Si bien recoger firmas tiene su interés anecdótico y estadístico no es lo más interesante de una lucha. De hecho, en los tiempos digitales hay varias asociaciones que se han especializado en este tipo de protestas de dedicación mínima (cada dia una persona podría estar firmando por una causa u otra si su correo electrónico está lo suficientemente repartido por el mundo). La lucha antisistema, es decir a favor de otro sistema, pasa por definir ese otro y para ponerse manos a la obra en hacerlo. Tiene poco sentido participar de la protesta light y de acudir a manifestaciones primales de ruidosidad estridente si en lo personal cada uno no va cambiando con acciones radicales (retirando, por ejemplo,  sus fondos de la banca no ética y odiosa; no aceptando trabajos anti ecológicos o participando de comercios fraudulentos). Nos consta el terrorismo de estado y la soberbia del poder[3] en todas partes del mundo, razón de más para que desde la sociedad civil las iniciativas apunten mas a la coexistencia de modelos para apostar por el alternativo que a la quimera de la previa destrucción del actual para edificar el siguiente. Ese en todo caso es uno de los ejes de los debates de las próximas décadas ahí donde rujan movimientos de protesta contra las formas y los hechos del mundo. Las luchas localistas e incluso a escala de país han perdido su razón objetiva de ser si no se vinculan a una estrategia global para cambiar el mundo. Las voces a favor de ese cambio y en esa dirección estratégica no paran de oírse aunque siguen siendo pocas en un mundo tan anestesiado y amordazado. Vivimos tiempos en los que las luchas de barricadas de otros siglos han perdido la razón de ser y las recogidas de firmas no pasan de ser episodios para capitalizar documentalmente un deseo, pero los verdaderos objetivos no se instauraran hasta construir desde la base nuevas formas de vida, excluyendo y auto marginándose de las antiguas, dañinas y obsoletas formas sociales.

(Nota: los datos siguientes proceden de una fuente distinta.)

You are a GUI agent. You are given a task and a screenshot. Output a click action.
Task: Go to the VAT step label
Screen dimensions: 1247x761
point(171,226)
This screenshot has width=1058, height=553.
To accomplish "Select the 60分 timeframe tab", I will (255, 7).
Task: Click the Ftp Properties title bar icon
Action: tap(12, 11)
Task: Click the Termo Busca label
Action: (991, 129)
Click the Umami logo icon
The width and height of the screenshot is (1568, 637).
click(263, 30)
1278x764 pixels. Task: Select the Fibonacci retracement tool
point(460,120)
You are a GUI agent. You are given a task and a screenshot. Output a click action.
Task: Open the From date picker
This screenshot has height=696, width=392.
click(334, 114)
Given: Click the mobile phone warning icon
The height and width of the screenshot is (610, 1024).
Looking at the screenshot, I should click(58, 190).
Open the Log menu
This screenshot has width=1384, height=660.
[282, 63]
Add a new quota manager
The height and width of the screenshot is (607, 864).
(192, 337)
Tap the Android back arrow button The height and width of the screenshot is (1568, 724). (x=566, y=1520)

[1] En el momento de escribir esto acaban de detener a 3 hackers de Anonymus en España que la policía ha presentado como dirigentes o encargados de servidores. El detalle de la presentación de la detencion (además del piuntoresco detalle de  un policía sonriente en prensa con la máscara-icono incautada a uno de ellos) es lo poco que entiende el estadode la nueva lucha de los ciudadanos contra el sistema. Por cada persona que intercepten y detengan otras muchas, a titulo individual, y no mandadas por organización alguna vienen a ocuapr sus lugares. La nueva ciencia de la contrapolítica pasa por cada ciudadano consciente enfrentado al mundo sin esperar a que el vecino lo haga. 

[2] Algo que olvidaron algunos campamentistas de la pl.del Ayuntamiento en Tarragona que tuvimos que reconvenirles por lo que hacía a la recogida de firmas por la dimisión de Felip Puig, elemento al que cada vez que toca nombrarlo uno no puede evitar recordar su rostro y su cinismo, referentes desagradables.

[3] Israel es  n escenario  analizable de la crueldad hasta donde puede llegar el discurso del poder que no reconoce los derechos de otros al territorio. De ese laboratorio vivo se aprende el primitivismo mental que esta detrás de la diplomacia y las politiucas de interior y de exterior de estructuras de estado  y sistema no dispeustos a compartir lo que tienen. Golda Meir, « Los palestinos no han existido nunca » (1969) David Ben Gurión, « Debemos expulsar a los árabes y ocupar su lugar » (1937). Ariel Sharon, “Cada cual debe espabilar, correr y apoderarse de todas las colinas que pueda para ampliar las colonias, porque todo lo que tomemos ahora será nuestro… Lo que no tomemos se lo quedarán ellos » (1998). Gilad Atzmon, músico, propone la clave de solución mas elemental de todas: el derecho al espacio y a la vida « Los israelíes pueden acabar con el conflicto en un abrir y cerrar de ojos : mañana por la mañana, al levantarse, Netanyahu les devuelve a los palestinos las tierras que les pertenecen ».